This one from Dan Shanoff, who sold his sports aggregator Quickish to the USA Today Sports Media Group during 2012 and continued to round up great links as he joined its ranks.
His top 12 didn’t include my favorite, Wright Thompson’s great piece from Lionel Messi’s hometown of Rosário, Argentina, which was included in the lengthy “receiving votes” category.
Shanoff disappointingly has nothing in either batch from The Classical, which debuted a year ago. It isn’t corporate-owned but was hatched through a Kickstarter fundraising effort, doesn’t have full-time writers on an expense account and is naturally irreverent and off-beat, almost zine-ishly so.

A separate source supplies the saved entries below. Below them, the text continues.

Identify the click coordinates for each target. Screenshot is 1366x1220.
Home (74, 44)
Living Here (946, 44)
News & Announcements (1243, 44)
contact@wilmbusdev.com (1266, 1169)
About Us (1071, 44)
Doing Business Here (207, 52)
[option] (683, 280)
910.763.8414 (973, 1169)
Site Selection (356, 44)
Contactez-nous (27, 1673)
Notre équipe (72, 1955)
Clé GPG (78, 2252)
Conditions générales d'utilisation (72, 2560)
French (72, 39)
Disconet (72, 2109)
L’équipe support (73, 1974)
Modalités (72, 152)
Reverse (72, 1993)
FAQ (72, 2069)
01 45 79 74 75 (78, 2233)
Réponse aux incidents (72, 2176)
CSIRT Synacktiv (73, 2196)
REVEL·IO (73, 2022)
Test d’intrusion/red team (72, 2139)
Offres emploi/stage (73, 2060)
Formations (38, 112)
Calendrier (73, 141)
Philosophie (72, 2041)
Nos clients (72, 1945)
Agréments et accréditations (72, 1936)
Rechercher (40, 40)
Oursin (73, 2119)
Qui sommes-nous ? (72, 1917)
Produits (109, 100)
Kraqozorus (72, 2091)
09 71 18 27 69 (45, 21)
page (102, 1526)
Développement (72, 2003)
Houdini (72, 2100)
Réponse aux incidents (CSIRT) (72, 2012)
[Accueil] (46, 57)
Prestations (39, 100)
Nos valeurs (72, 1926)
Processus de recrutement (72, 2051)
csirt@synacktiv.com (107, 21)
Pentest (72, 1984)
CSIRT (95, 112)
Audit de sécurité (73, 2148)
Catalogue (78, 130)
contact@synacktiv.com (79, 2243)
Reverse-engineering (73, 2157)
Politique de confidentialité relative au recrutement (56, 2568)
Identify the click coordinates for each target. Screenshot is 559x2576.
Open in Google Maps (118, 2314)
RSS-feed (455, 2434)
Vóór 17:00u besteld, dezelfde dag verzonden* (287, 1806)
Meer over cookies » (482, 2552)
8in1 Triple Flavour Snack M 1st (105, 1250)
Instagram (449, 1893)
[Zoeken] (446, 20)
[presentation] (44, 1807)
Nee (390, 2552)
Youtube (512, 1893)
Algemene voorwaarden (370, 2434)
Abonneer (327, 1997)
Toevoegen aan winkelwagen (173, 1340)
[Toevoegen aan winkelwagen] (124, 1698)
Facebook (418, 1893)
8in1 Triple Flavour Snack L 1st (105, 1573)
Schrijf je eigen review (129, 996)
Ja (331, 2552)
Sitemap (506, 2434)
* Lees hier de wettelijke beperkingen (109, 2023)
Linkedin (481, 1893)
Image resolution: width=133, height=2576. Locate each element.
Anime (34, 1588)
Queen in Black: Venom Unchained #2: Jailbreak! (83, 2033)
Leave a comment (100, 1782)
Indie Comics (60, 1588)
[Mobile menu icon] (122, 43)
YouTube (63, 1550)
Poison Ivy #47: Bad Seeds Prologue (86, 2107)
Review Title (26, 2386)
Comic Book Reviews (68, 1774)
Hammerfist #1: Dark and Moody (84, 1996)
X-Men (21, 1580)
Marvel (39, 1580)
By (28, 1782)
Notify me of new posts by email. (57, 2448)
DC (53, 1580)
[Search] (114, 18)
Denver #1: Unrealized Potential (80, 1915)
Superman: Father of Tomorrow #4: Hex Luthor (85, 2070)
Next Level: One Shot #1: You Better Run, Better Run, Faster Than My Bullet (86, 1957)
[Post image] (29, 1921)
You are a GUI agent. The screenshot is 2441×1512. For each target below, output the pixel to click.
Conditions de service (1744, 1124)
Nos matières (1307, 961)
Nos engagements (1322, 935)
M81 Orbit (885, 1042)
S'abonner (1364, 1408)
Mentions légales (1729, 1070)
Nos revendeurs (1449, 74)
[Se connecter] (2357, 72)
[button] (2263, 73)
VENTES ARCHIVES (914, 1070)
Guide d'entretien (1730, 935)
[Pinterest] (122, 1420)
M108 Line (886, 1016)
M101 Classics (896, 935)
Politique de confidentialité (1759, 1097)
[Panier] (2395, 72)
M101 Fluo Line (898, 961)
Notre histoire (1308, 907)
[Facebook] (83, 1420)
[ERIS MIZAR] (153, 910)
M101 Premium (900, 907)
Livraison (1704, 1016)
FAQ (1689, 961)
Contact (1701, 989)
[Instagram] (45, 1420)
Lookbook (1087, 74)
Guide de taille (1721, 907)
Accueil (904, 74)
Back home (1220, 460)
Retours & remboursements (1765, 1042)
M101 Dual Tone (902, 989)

Flinder Boyd’s recent “The Ricky Rubio Experience” is star-quality stuff. So is Elliott Turner’s “Rope A Dope,” which as I blogged about earlier, laid waste to how anti-doping zealots and sports governing bodies do as they please when it comes to disciplining athletes.
But this is Shanoff’s list, and here’s what he likes the best:
Jonathan Abrams, “The Malice at the Palace: An Oral History,” Grantland
Sam Alipour, “Will You Still Medal In the Morning?” ESPN the Magazine
Chris Ballard, “Man In Full,” Sports Illustrated
Chris Brown, “Luck and Griffin III: The Future Is Now,” Grantland
Bryan Curtis, “The Ballad of the Piggyback Bandit,” Grantland
Spencer Hall, “Bury a Man, Keep a Statue,” SB Nation
Christopher McDougall, “On the Trail of the White Horse,” Outside
Michael Mooney, “The Most Amazing Bowling Story Ever,” D Magazine
Tom Scocca, “Why the Baltimore Orioles Matter,” Deadspin
Wright Thompson, “Urban Meyer Will Be Home for Dinner,” ESPN the Magazine
Kevin Van Valkenburg, “Games of Chance,” ESPN.com
Dan Wetzel, “Tom Brady’s Daze of Disappointment,” Yahoo Sports
And Shanoff provides liner notes, which note what we’ve been raving about on this blog for a good part of 2012 — longform sportswriting is enjoying an encouraging renaissance on the Web.
But it’s happening in more than four or five places.